## WHAT THE TASK REQUIRES
Quote the entries below word for word, from the line containing "You are a GUI" through the line containing "(x=924, y=255)". Leave out the pictures.

## MATERIAL TO PROCESS
——————————
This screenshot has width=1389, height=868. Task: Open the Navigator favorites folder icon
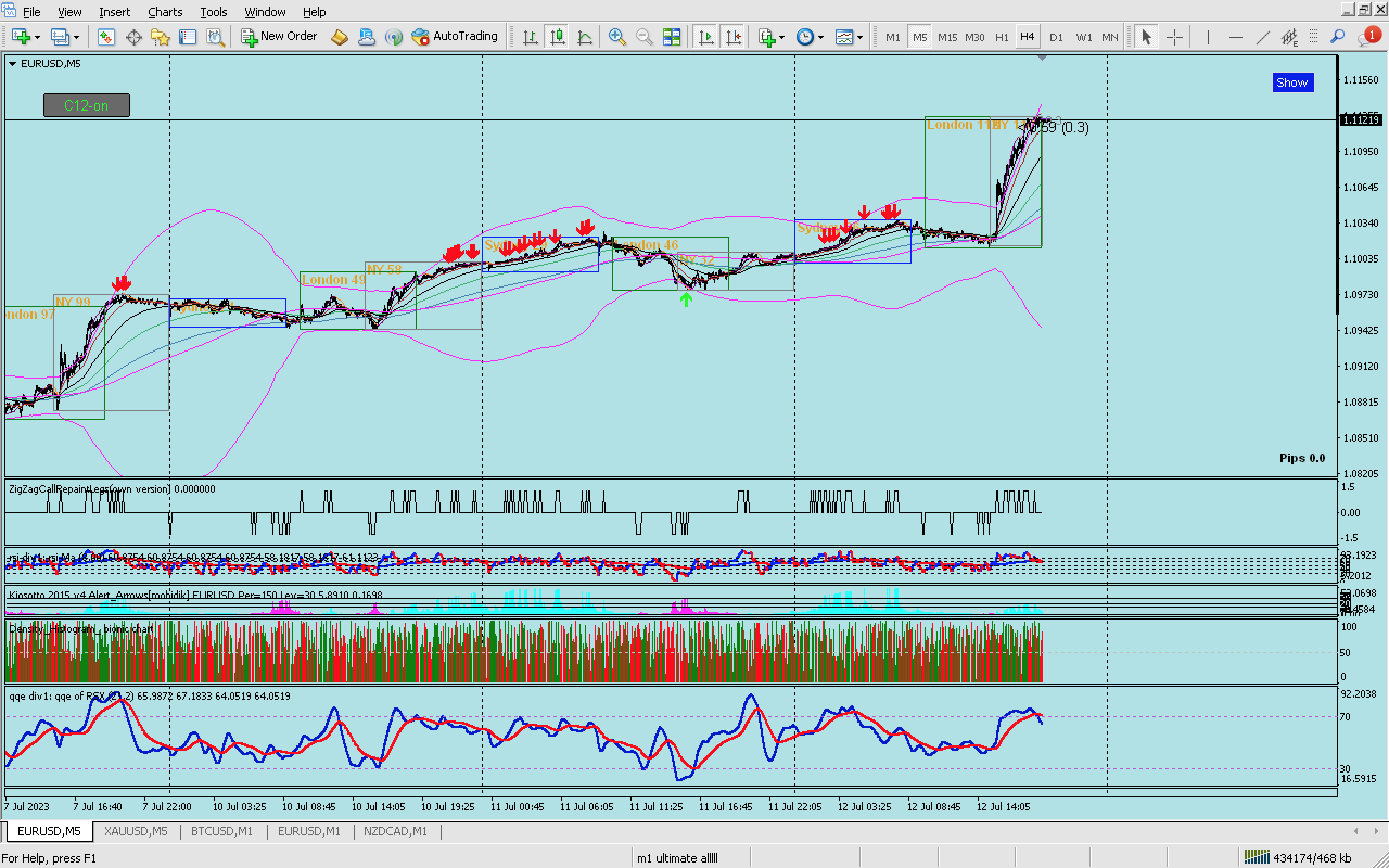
——————————
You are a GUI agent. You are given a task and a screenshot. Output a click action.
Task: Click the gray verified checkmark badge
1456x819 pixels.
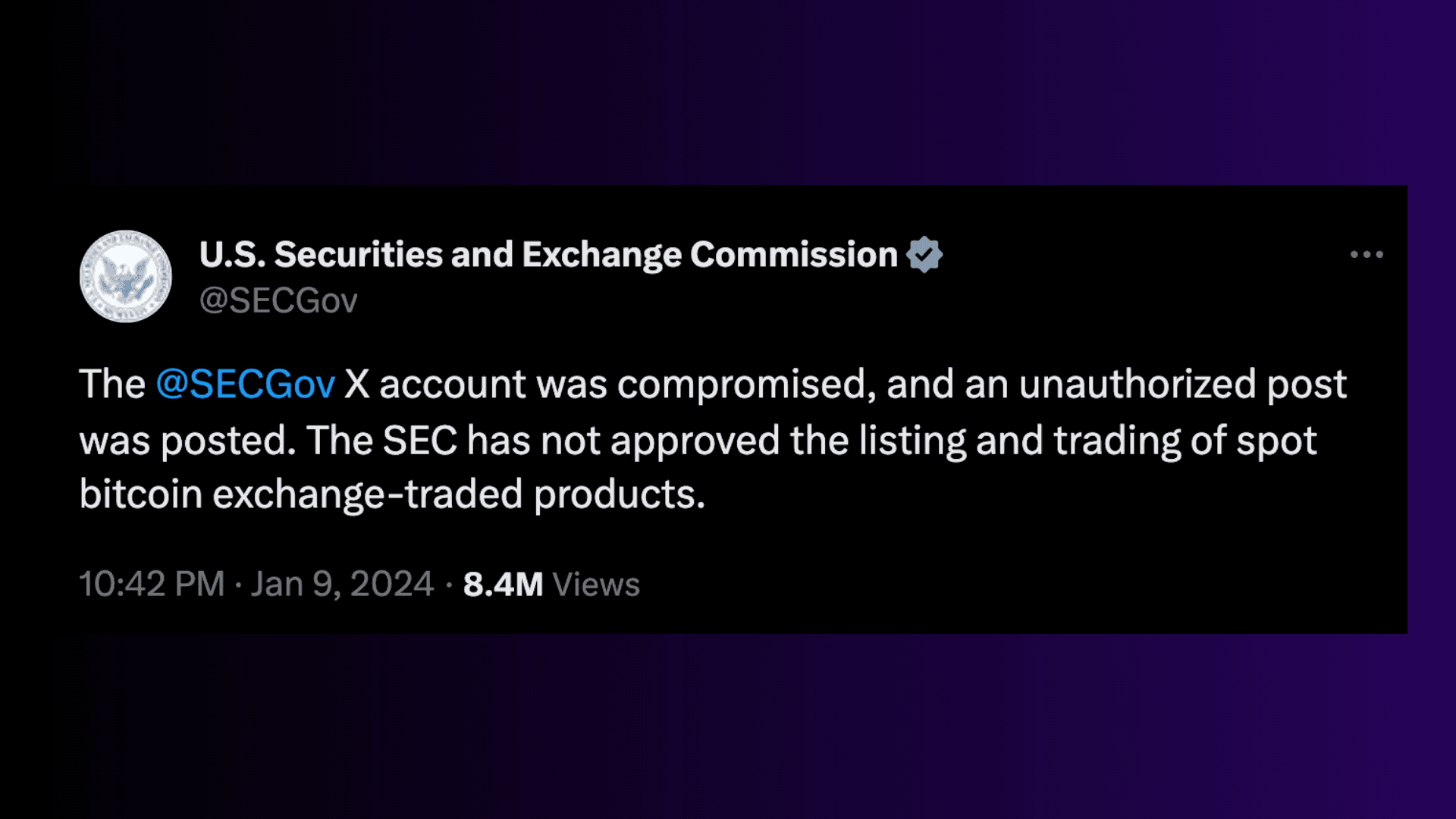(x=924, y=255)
——————————
## ANSWER TO THE EXERCISE
You are a GUI agent. You are given a task and a screenshot. Output a click action.
Task: Click the gray verified checkmark badge
1456x819 pixels.
(x=924, y=255)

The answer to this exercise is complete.